A peine comprend-on cette fragilité que, en un instant, tout bascule et s’effondre… La neige se remet alors à fondre et le temps s’écoule, les douleurs s’effacent.
Mais il neige toujours quelque part et Yuki retrouve un autre amour, dans une autre ville, à une autre époque : un jeune ébéniste passionné par son métier et désireux de faire ses preuves auprès de son père et de la Terre entière. Mais l’ébéniste remarque une chose étrange : un homme rode autour de leur boutique, un homme sans âge, que Yuki semble ne pas remarquer (délibérement ?). Le père du jeune artiste est lui aussi intrigué, par un souvenir d’enfance où son voisin avait épousé une femme venue de nulle part. Une femme aimante, souriante et attentionnée qui a un beau jour disparu, sans prévenir. Un souvenir vieux de plusieurs décennies, où la fameuse femme ressemble étrangement à Yuki…
Qui est Yuki ? Pourquoi son corps est-il toujours aussi froid ? Quelle est son histoire et son secret ? Et qui diable est donc cet homme qui semble la poursuivre, de ville en ville, depuis toujours ?
La Femme des neiges à la recherche de chaleur humaine…
Snow Illusion revisite donc le mythe de la Femme des neiges, aka Yuki-Onna, personnage du folklore japonais à la personnalité très controversée. Autrefois décrite comme cruelle, tuant les gens par le froid ou aspirant leur énergie vitale, elle est désormais vue comme plus humaine, comme un fantôme bienveillant. Comme elle l’explique en post-face, Icori Ando est une grande amatrice de ce personnage aux multiples facettes et elle tente ici d’en faire sa propre synthèse, dans un josei fantastique et romantique. Chaque histoire nous dévoile un peu plus la malédiction fabriquée par la mangaka, qui plane sur Yuki et qui la lie à cet homme à casquette, qui la recherche.
Impossible de vous en dire plus sans vous spoiler les événements majeurs de l’histoire mais disons que ce titre est mis en scène avec brio et véhicule tout un panel de sensations pour le lecteur, de la chaleur du foyer à la tempête glaciale, presque mortelle, qui sonne le glas du couple. Comme dans les légendes la femme des neiges fait peur mais fascine, et nous présente des apparences très trompeuses : lisse en surface et en public, toujours charmante et aimable, yuki est en réalité d’une bouillonnante sensibilité. Dès qu’elle est seule, on peut lire dans son regard mille émotions : du désespoir, de l’incompréhension, de l’inquiétude et de la tristesse.

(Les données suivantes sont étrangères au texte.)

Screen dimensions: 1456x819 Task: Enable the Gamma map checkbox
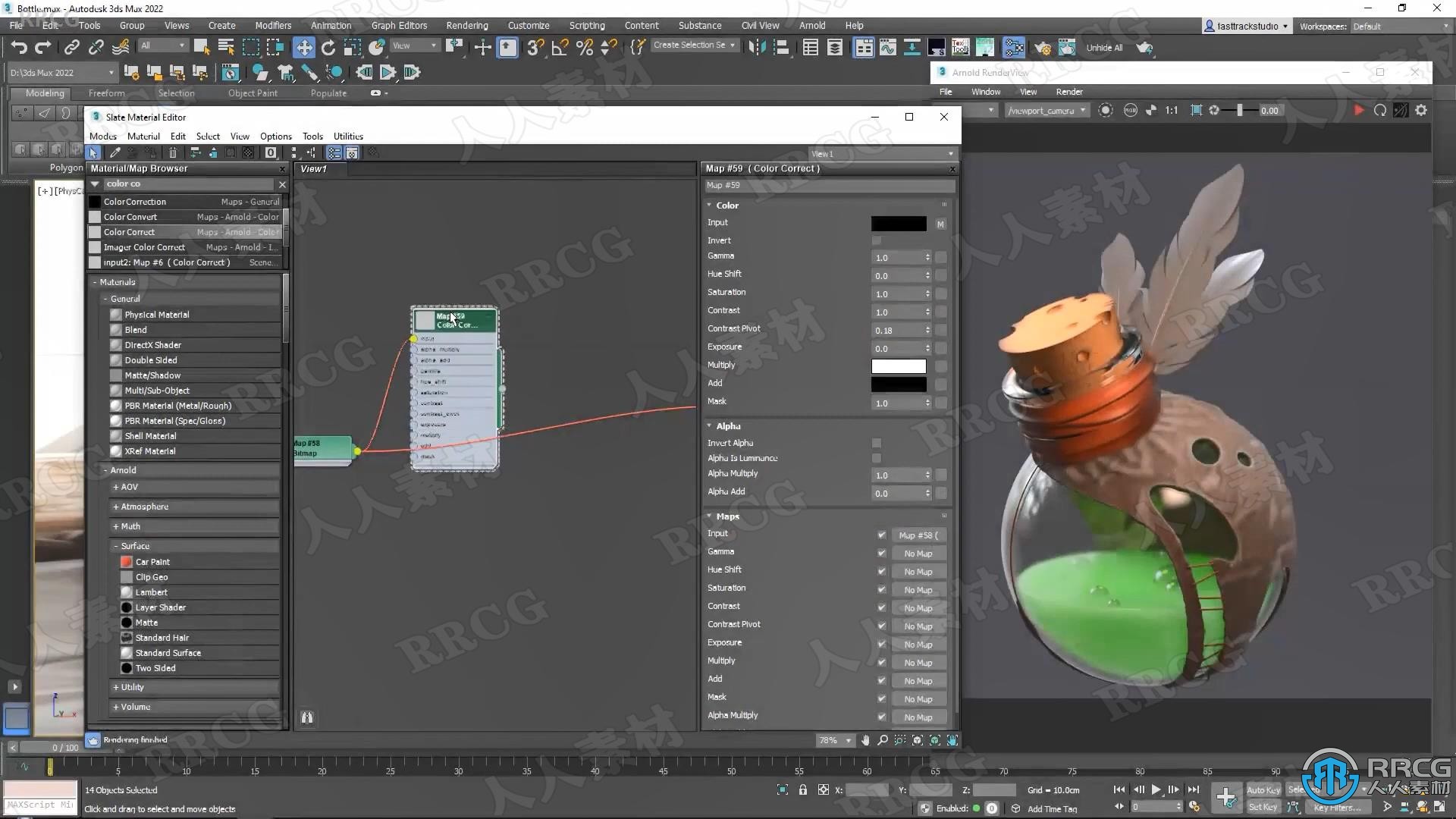point(880,553)
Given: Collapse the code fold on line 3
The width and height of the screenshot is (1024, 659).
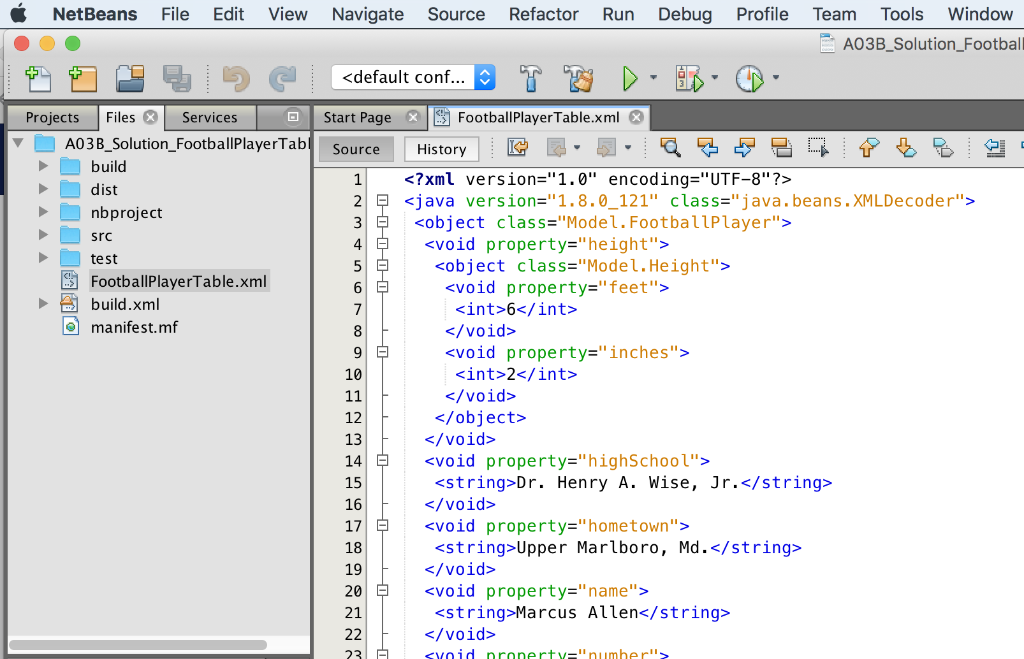Looking at the screenshot, I should [382, 222].

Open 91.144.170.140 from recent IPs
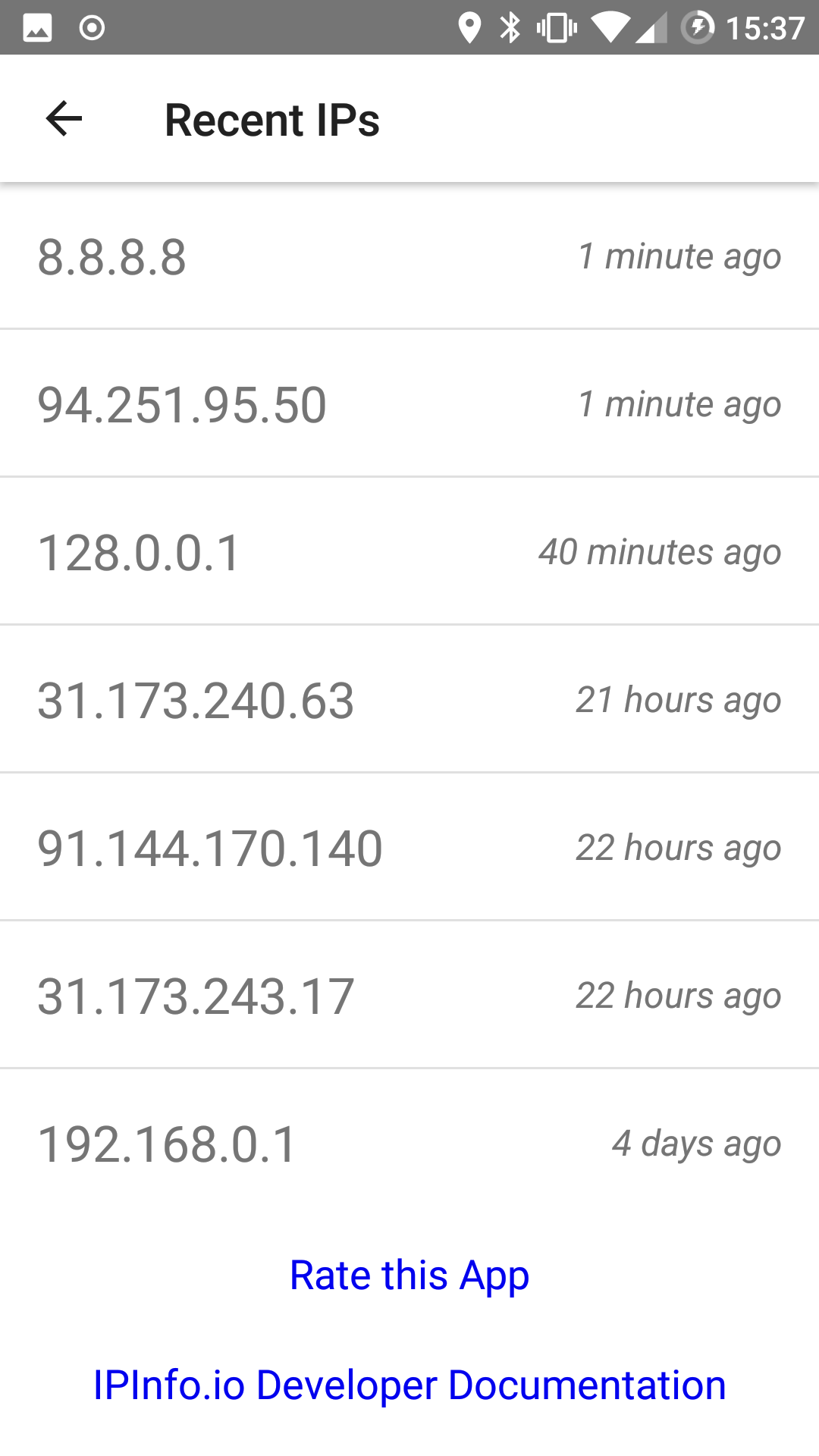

Elle fait tout son possible pour trouver sa place, ce qui se fait en général assez facilement, et met encore plus d’énergie pour la conserver, ce qui s’avère beaucoup plus difficile… En effet, le mystère sème de nombreuses et dangereuses graines dans le cœur des hommes. Snow Illusion c’est, aussi, une belle allégorie entre deux personnages irréels : la femme des neiges et l’épouse modèle japonaise, prête à se sacrifier pour recevoir l’amour de son époux, la seule chose capable de donner un sens à sa vie. Un mythe et un fantasme qui se superposent d’une manière troublante et il est difficile de savoir lequel des deux est le plus destructeur ou le plus improbable…
Snow Illusion c’est, finalement, une histoire aussi cruelle que belle, aussi touchante qu’intelligemment construite, qui doit autant au coup de crayon subtil de sa mangaka, à son cadrage serré, centré sur les émotions des personnages, qu’à sa narration abrupte, qui aime balayer le bonheur d’un revers de main pour laisser la place à un abîme de tristesse… Et à la mélancolie.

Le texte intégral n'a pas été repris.